● Exercise task: Please copy out every one of the records below line by line, with no change to any word, number, or symbol.
— start of Records for this exercise —
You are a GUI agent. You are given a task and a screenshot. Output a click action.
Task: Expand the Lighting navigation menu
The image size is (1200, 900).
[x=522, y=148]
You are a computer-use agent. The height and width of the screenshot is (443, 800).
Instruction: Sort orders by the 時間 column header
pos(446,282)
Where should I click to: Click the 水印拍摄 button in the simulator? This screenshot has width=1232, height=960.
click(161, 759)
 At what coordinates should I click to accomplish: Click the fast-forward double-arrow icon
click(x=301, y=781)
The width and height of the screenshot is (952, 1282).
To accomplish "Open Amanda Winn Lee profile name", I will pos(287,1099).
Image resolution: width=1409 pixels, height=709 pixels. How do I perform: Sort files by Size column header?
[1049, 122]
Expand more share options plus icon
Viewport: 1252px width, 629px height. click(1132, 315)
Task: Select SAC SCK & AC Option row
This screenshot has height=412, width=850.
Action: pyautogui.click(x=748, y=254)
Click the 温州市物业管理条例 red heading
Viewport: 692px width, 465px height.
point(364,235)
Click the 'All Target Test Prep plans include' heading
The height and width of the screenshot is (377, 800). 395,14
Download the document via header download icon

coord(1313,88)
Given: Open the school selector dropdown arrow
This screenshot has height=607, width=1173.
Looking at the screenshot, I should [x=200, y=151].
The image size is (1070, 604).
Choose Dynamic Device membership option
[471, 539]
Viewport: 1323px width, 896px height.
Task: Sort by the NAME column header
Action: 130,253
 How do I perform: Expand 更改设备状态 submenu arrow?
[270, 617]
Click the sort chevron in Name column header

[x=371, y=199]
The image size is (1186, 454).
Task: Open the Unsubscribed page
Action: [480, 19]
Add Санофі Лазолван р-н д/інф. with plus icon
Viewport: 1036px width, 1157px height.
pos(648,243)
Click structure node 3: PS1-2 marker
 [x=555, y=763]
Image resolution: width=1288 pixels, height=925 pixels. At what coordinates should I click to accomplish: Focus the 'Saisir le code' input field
— end of Records for this exercise —
● Final result:
You are a GUI agent. You are given a task and a screenshot. Output a click action.
Task: Expand the Lighting navigation menu
The image size is (1200, 900).
[x=522, y=148]
You are a computer-use agent. The height and width of the screenshot is (443, 800).
Instruction: Sort orders by the 時間 column header
pos(446,282)
Where should I click to: Click the 水印拍摄 button in the simulator? This screenshot has width=1232, height=960.
click(161, 759)
 At what coordinates should I click to accomplish: Click the fast-forward double-arrow icon
click(x=301, y=781)
The width and height of the screenshot is (952, 1282).
To accomplish "Open Amanda Winn Lee profile name", I will pos(287,1099).
Image resolution: width=1409 pixels, height=709 pixels. How do I perform: Sort files by Size column header?
[1049, 122]
Expand more share options plus icon
Viewport: 1252px width, 629px height. click(1132, 315)
Task: Select SAC SCK & AC Option row
This screenshot has height=412, width=850.
Action: pyautogui.click(x=748, y=254)
Click the 温州市物业管理条例 red heading
Viewport: 692px width, 465px height.
point(364,235)
Click the 'All Target Test Prep plans include' heading
The height and width of the screenshot is (377, 800). 395,14
Download the document via header download icon

coord(1313,88)
Given: Open the school selector dropdown arrow
This screenshot has height=607, width=1173.
Looking at the screenshot, I should [x=200, y=151].
The image size is (1070, 604).
Choose Dynamic Device membership option
[471, 539]
Viewport: 1323px width, 896px height.
Task: Sort by the NAME column header
Action: 130,253
 How do I perform: Expand 更改设备状态 submenu arrow?
[270, 617]
Click the sort chevron in Name column header

[x=371, y=199]
The image size is (1186, 454).
Task: Open the Unsubscribed page
Action: [480, 19]
Add Санофі Лазолван р-н д/інф. with plus icon
Viewport: 1036px width, 1157px height.
pos(648,243)
Click structure node 3: PS1-2 marker
 [x=555, y=763]
Image resolution: width=1288 pixels, height=925 pixels. At what coordinates should I click to accomplish: Focus the 'Saisir le code' input field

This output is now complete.